According to some local doctors and advocacy groups, hundreds of people living with HIV/AIDS in Puerto Rico are not receiving needed medical care. The situation reflects a number of problems on the island, including an overstretched health care budget and contention between the commonwealth and San Juan city governments, which run separate HIV/AIDS programs. Federal officials and some local doctors say that the primary cause is the island's mismanagement of funding from the Ryan White Program.

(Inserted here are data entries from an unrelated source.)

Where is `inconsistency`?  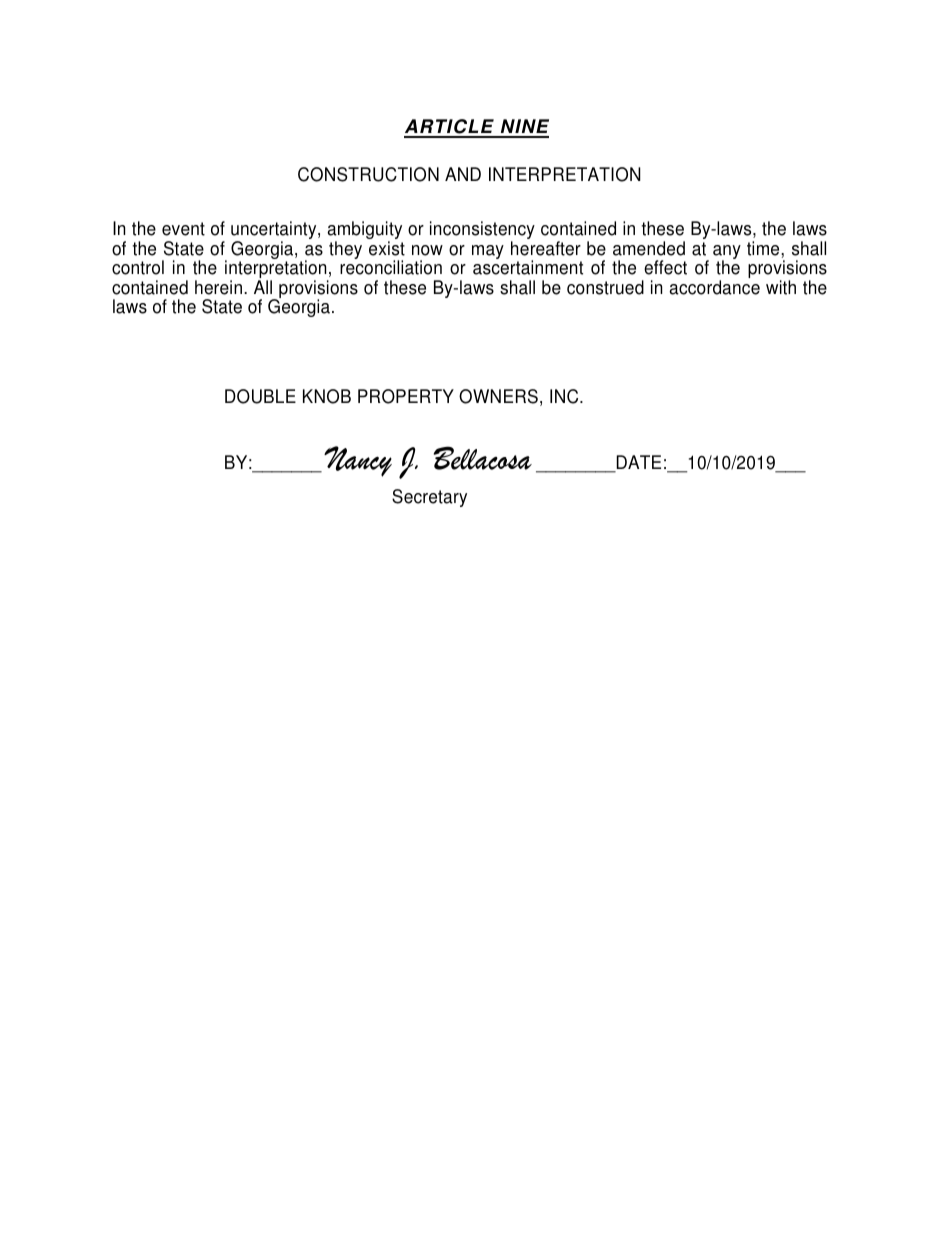
inconsistency is located at coordinates (482, 231).
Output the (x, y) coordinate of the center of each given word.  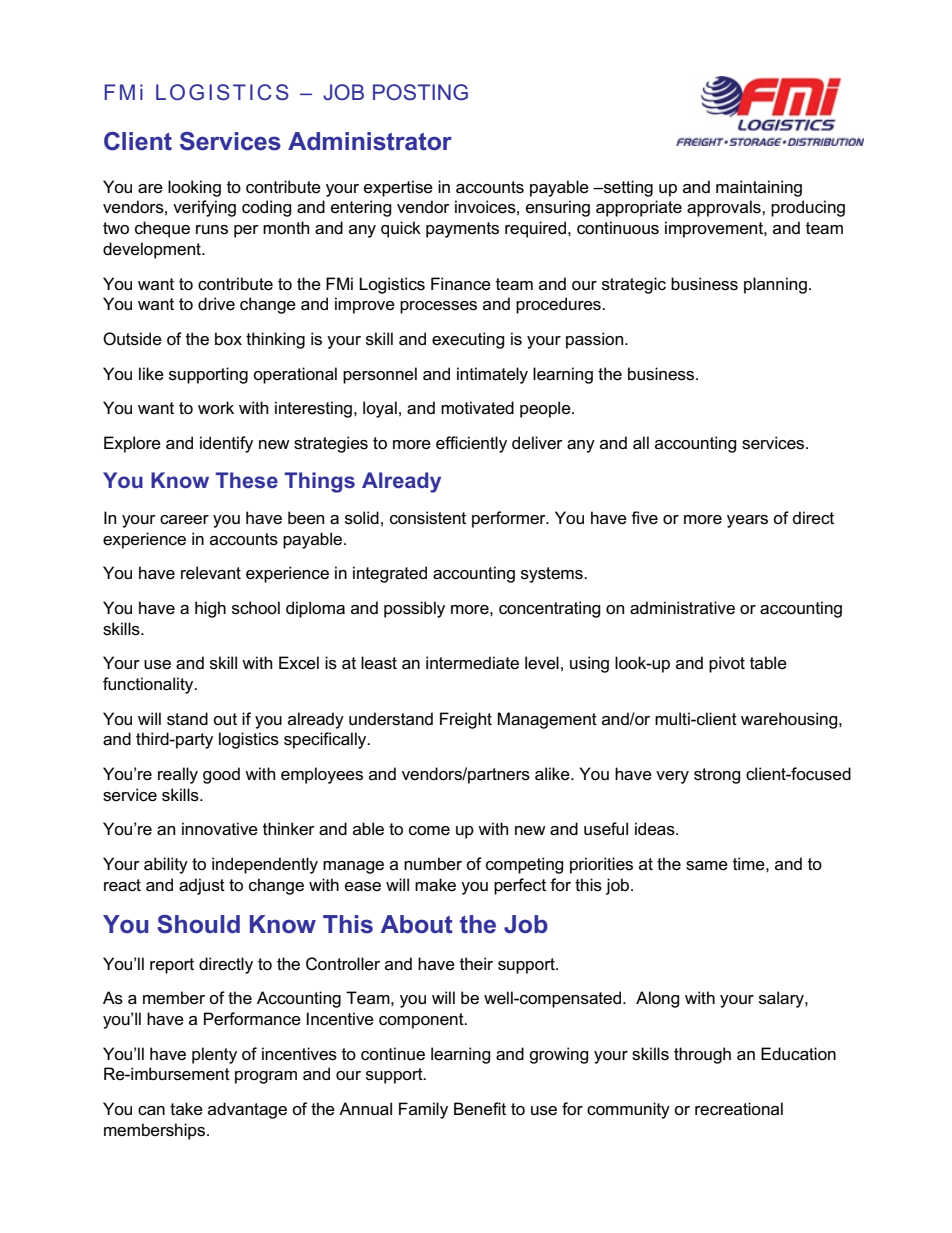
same (707, 866)
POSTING (420, 92)
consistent (428, 518)
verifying (204, 208)
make (435, 885)
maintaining (759, 188)
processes (438, 307)
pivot (727, 664)
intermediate (472, 663)
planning (775, 285)
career (184, 520)
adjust (202, 886)
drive (216, 304)
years (747, 521)
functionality (149, 685)
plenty (214, 1055)
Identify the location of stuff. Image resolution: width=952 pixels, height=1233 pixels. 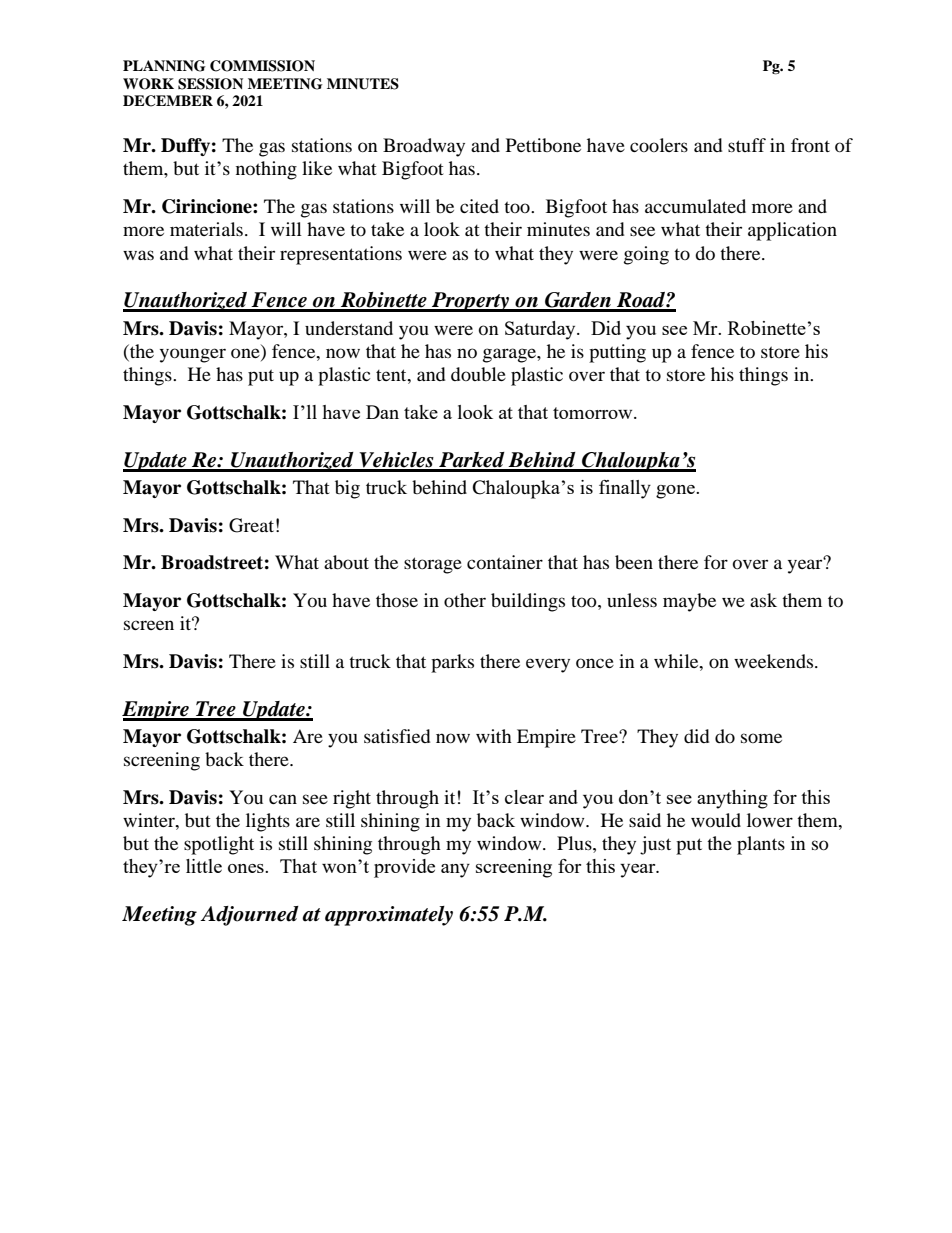
(747, 145).
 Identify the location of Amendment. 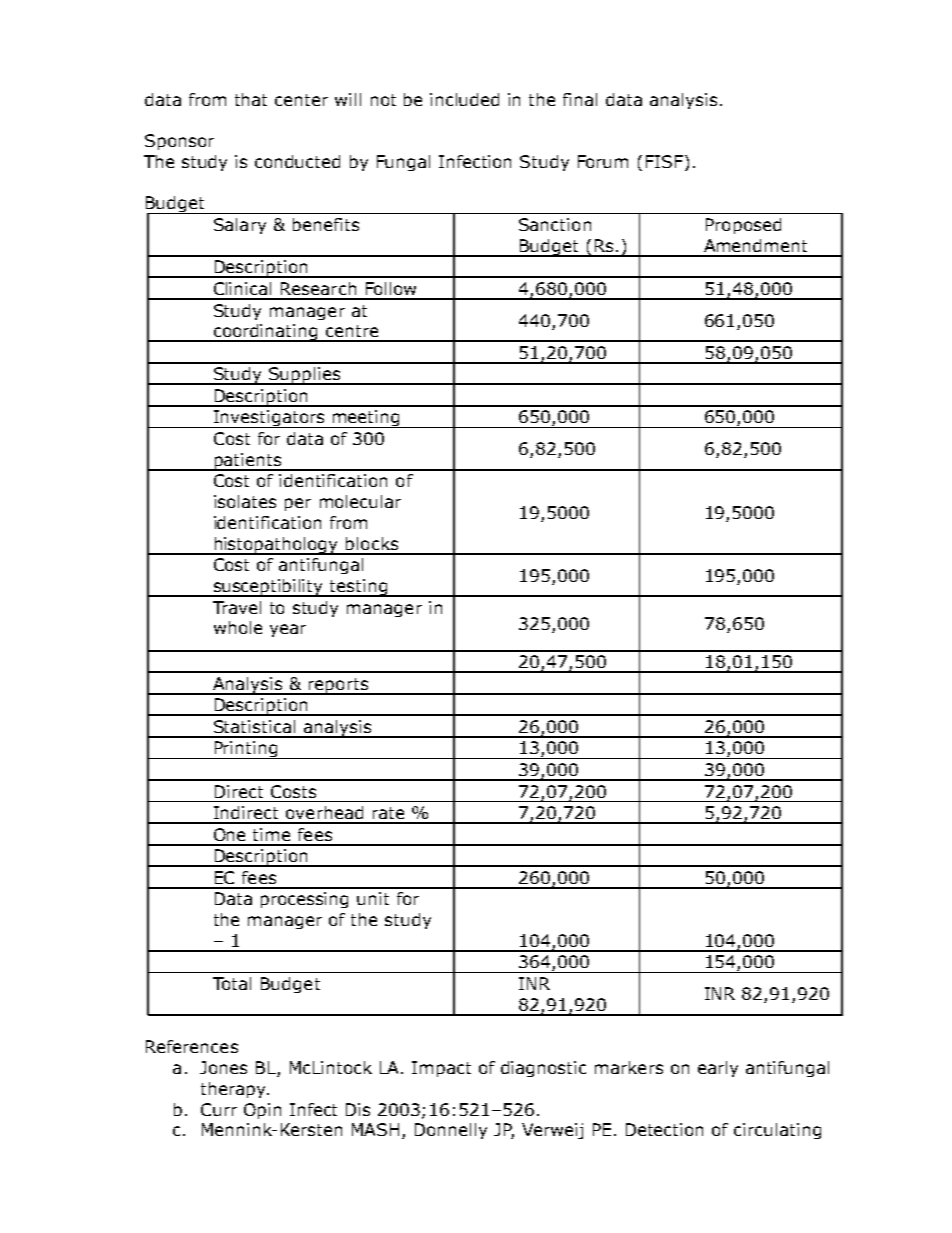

Puerto Rico receives about $58 million annually under Ryan White. Some clinics in San Juan in March began rationing drugs for hundreds of HIV-positive people after they stopped receiving reimbursements from the program. Ryan White invoices from Puerto Rican health agencies have received extra scrutiny since 2005 because of previous management issues. In addition, FBI agents in December 2006 raided four San Juan government health offices that manage Puerto Rico's Ryan White funds as part of a broader fraud investigation.
The Health Resources and Services Administration, which administers Ryan White funding, repeatedly has called for streamlining Puerto Rico's health care system and sent advisers to the island, Laura Cheever, HRSA deputy associate administrator, has said. Local physicians say that it takes months to obtain approval from the island's central government to switch a patient to a new antiretroviral regimen, adding that the new drugs often are not available. The commonwealth health department also often makes errors in antiretroviral distribution, some doctors say (Kaiser Daily HIV/AIDS Report, 6/5).
Health officials are reviewing existing HIV/AIDS cases so they can improve services, Vila said, adding that a system to oversee the management of federal and state funds also will be created. The New York-based Latino Commission on AIDS praised the planned overhaul of the program (AP/Fox News, 7/17).